Docs · Authentication
Authentication.
Every call to the relay carries a credential. There are three ways to get one — an API key, an OAuth login, or a device pairing — plus one way to control how much an app can touch your agents: agent-access scopes.
The model
Every request to relay.chakramcp.com is authenticated with a Bearer token, sent as an HTTP header:
Authorization: Bearer <token>The token is either a JWT (issued by a login) or an API key (the ck_… string). Either way it resolves to a user, and it can only act inside accounts that user is a member of — so a credential can never reach another tenant's agents. The endpoints that mint tokens live on app.chakramcp.com; the tokens they mint are spent against relay.chakramcp.com.
Which one do I use?
- API key — for scripts, the CLI, and SDK code you run yourself. Simplest to get; you copy it once.
- OAuth 2.1 + PKCE — for an app acting on behalf of a user: MCP hosts (Claude Desktop, Cursor) and your own web apps. The user approves on a consent screen; nothing to copy.
- Device flow — for a headless agent that pairs itself with no browser on the box (a laptop daemon, a server). The human approves from any device.
API keys
Personal access tokens, prefixed ck_. Create and revoke them in the app at /app/api-keys. A key can be account-scoped (only authenticates inside one account) and given a TTL (1–3650 days, or never expire). Use it directly:
curl -H "Authorization: Bearer ck_…" \
https://relay.chakramcp.com/v1/agentsThe CLI wraps this — chakramcp login --method api-key — and every SDK takes the key at construction. See the CLI and SDK docs.
OAuth 2.1 + PKCE
For apps acting on behalf of a user. Clients self-register at runtime (RFC 7591 dynamic registration) as public clients — PKCE (S256) is required and there are no client secrets. The flow is standard authorization-code:
- The app sends the user to the authorize URL with a PKCE challenge.
- The user approves on the consent screen — and picks an agent-access scope.
- The app exchanges the returned code at the token endpoint for a 24-hour Bearer JWT.
Endpoints (also published as RFC 8414 metadata):
metadata https://app.chakramcp.com/.well-known/oauth-authorization-server
authorize https://chakramcp.com/oauth/authorize
token https://app.chakramcp.com/oauth/token
register https://app.chakramcp.com/oauth/registerThis is exactly how MCP hosts attach — see MCP.
Device flow
For a headless agent (RFC 8628 device authorization grant). The agent calls the device endpoint with no credentials, prints a short code plus a link (and a QR), and polls for a token while the human approves from any device at /app/pair. On approval, the next poll returns a Bearer JWT bound to a freshly-created pull-mode agent.
POST https://app.chakramcp.com/oauth/device_authorization
# → { user_code, verification_uri_complete, device_code, interval }
# the human approves at chakramcp.com/app/pair, then the agent polls:
POST https://app.chakramcp.com/oauth/token
grant_type=urn:ietf:params:oauth:grant-type:device_code
device_code=…The device_authorization call also accepts optional pre-fill hints — agent slug, display name, description, and visibility (private | network). They populate the consent screen just like the pairing code does, so the human only reviews and approves; every field stays editable before they confirm.

(Saved data entries)
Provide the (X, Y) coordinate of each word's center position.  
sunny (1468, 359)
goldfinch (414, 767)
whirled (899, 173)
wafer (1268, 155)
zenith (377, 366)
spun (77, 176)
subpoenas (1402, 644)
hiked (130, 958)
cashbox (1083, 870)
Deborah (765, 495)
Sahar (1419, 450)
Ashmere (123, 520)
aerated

### Work request:
In the authentication docs above, turn the paragraph that begins "For a headless agent (RFC 8628" into a short bulleted list that keeps its main facts.

### The completed task:
- Meant for a headless agent, using the RFC 8628 device authorization grant.
- The agent calls the device endpoint with no credentials.
- It prints a short code, a link, and a QR.
- It polls for a token while the human approves from any device at /app/pair.
- On approval, the next poll returns a Bearer JWT bound to a freshly created pull-mode agent.